Problem - From the line that contains "You are a GUI" to the end of the records below, copy every line exactly. Both the first and last of these lines count.
Available data Start Marker
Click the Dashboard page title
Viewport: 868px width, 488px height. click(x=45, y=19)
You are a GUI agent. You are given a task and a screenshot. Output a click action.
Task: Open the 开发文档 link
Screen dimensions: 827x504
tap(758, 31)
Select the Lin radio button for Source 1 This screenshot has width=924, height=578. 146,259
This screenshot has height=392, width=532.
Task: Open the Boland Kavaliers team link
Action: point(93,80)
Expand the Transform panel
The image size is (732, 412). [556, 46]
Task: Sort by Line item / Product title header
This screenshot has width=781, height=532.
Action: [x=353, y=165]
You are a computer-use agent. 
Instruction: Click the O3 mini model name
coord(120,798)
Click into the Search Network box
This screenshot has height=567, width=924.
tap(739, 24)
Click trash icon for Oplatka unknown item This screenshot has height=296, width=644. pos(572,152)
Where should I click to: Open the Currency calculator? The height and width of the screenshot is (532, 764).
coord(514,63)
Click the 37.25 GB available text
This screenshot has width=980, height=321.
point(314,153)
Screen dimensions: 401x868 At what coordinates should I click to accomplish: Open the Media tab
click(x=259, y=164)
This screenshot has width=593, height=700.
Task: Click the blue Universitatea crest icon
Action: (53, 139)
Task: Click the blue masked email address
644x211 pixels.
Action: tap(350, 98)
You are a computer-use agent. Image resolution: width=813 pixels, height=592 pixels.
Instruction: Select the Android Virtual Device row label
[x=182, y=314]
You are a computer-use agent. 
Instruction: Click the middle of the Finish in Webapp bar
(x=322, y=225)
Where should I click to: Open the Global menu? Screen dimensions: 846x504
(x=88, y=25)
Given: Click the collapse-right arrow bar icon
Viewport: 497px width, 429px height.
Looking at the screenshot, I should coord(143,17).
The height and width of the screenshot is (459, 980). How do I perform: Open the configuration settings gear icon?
Available data End Marker
Answer for this exercise -
You are a GUI agent. You are given a task and a screenshot. Output a click action.
Task: Open the 开发文档 link
Screen dimensions: 827x504
tap(758, 31)
Select the Lin radio button for Source 1 This screenshot has width=924, height=578. 146,259
This screenshot has height=392, width=532.
Task: Open the Boland Kavaliers team link
Action: point(93,80)
Expand the Transform panel
The image size is (732, 412). [556, 46]
Task: Sort by Line item / Product title header
This screenshot has width=781, height=532.
Action: [x=353, y=165]
You are a computer-use agent. 
Instruction: Click the O3 mini model name
coord(120,798)
Click into the Search Network box
This screenshot has height=567, width=924.
tap(739, 24)
Click trash icon for Oplatka unknown item This screenshot has height=296, width=644. pos(572,152)
Where should I click to: Open the Currency calculator? The height and width of the screenshot is (532, 764).
coord(514,63)
Click the 37.25 GB available text
This screenshot has width=980, height=321.
point(314,153)
Screen dimensions: 401x868 At what coordinates should I click to accomplish: Open the Media tab
click(x=259, y=164)
This screenshot has width=593, height=700.
Task: Click the blue Universitatea crest icon
Action: (53, 139)
Task: Click the blue masked email address
644x211 pixels.
Action: tap(350, 98)
You are a computer-use agent. Image resolution: width=813 pixels, height=592 pixels.
Instruction: Select the Android Virtual Device row label
[x=182, y=314]
You are a computer-use agent. 
Instruction: Click the middle of the Finish in Webapp bar
(x=322, y=225)
Where should I click to: Open the Global menu? Screen dimensions: 846x504
(x=88, y=25)
Given: Click the collapse-right arrow bar icon
Viewport: 497px width, 429px height.
Looking at the screenshot, I should coord(143,17).
The height and width of the screenshot is (459, 980). How do I perform: Open the configuration settings gear icon?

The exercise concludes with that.